請負とは、契約の一種で、ある仕事を完成させることを目的とした内容であり、その仕事の完成後に、その仕事の結果に対して(建物を建てるという内容の契約であれば、完成した目的物を引き渡すこと)請負人は注文者に対して報酬を請求することができます(報酬の請求時期は引渡と同時)。
成功報酬を請求することになりますので、その仕事がきちんと仕上がりませんと、報酬を請求することはできません。途中で仕事を投げ出すということもできません。仕事の完成そのものが、請負契約の目的である訳ですので、請負人としては、いくら努力してその労働力を提供したとしても、仕事自体が完成しなければ何の評価もされず、報酬も請求できないということなのです。
さて、C子はB子に頼まれて、建物を建てるという請負契約を締結しました。B子は、新居を建てたいということで、C子に依頼して建物建設の請負契約を締結したのです。そしてめでたく建物が完成したのですが、困った問題が出てきました。
B子は、この建物を建てる際に、材料として五寸釘を使用して欲しくてその旨指定したのですが、C子はうっかり違う寸の釘を用いました(建物全体の強度的には、問題はないものとします)。B子は不満でしたが、建物全体の釘を、指定通りの五寸釘に全て交換するとなりますと、大変な費用がかかります。

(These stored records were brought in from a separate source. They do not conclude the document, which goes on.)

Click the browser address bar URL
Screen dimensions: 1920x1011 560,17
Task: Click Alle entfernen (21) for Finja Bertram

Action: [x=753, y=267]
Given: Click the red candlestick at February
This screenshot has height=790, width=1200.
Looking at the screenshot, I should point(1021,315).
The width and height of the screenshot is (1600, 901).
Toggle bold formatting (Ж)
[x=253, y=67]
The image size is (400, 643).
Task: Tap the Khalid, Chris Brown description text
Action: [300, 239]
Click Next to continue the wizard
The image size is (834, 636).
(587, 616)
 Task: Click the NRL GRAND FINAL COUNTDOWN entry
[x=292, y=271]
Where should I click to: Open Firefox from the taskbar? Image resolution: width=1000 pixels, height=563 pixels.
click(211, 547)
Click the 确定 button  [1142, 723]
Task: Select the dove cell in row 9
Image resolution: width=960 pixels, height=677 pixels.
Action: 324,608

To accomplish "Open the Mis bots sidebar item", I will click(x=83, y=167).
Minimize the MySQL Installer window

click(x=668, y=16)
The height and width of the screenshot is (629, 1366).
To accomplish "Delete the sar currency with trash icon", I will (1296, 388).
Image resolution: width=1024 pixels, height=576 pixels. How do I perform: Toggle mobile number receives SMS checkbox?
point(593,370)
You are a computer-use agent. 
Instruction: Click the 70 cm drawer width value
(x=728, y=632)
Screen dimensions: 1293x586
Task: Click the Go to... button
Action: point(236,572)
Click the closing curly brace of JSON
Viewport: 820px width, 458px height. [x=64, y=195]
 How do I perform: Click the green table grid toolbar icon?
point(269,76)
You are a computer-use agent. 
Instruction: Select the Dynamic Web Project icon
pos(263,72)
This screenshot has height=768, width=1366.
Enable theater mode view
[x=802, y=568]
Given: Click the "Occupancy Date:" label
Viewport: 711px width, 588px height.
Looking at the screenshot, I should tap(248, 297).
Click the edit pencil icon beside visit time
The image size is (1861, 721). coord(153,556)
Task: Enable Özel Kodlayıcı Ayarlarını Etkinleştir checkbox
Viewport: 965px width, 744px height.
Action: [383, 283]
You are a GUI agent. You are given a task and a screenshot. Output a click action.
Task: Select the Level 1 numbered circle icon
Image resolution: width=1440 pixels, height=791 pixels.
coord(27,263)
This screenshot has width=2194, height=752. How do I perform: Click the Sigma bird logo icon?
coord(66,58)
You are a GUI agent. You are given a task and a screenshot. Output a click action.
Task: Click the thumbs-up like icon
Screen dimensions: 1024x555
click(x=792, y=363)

請負人であるC子には、「請負人の担保責任」がありますが、当該欠陥が重大なものではない(建物全体の強度的には問題なしだったので)場合は、欠陥の修補は例外的に免除されます。この場合は、B子は、欠陥の修補の代わりに、C子に対して損害賠償をすることで対応することになります(民法634条)。
さて、上記の例では、その欠陥が重大なものではなかったという話でしたが、例えばその欠陥があるために、契約をした目的を達成できないような場合(その建物に住めないような欠陥:雨漏りが酷いなど)であったらどうなるでしょうか。その様な場合は、注文者は、その請負契約を解除できるというのが原則なのですが、特にその目的物が建物・土地上の工作物であった場合には、契約の解除はできません。解除を認めますと、建物等を取り壊さざるを得なくなり、社会的な損失が生じるということで、よろしくないということなのです。この場合は、注文者は、損害賠償請求と修補請求で我慢をすることになります。
もう一つ、請負人から契約の解除は原則できないのでしたが、注文者からは、その仕事の完成前であれば、損害を賠償して請負契約を解除することができます。上記の例ですと、B子の建物がいらなくなった場合など、建てている途中であれば、解除ができるということです。注文者にとって不要になった仕事を続けても意味がないからです(民法641条)。
| 【請負契約】 請負契約は成功報酬。仕事を完成させることが目的。
【同時履行】 仕事の目的物の引渡しと報酬の支払いは、同時履行の関係。
【委任契約】 委任契約は、委任者が受任者に対して法律行為(契約行為など)を行うことを委任して、受任者がそれを受託することで成立します(民643)。委任者と受任者の間の信頼関係に基づく事務処理です。
必ずしもビジネスである必要はありません。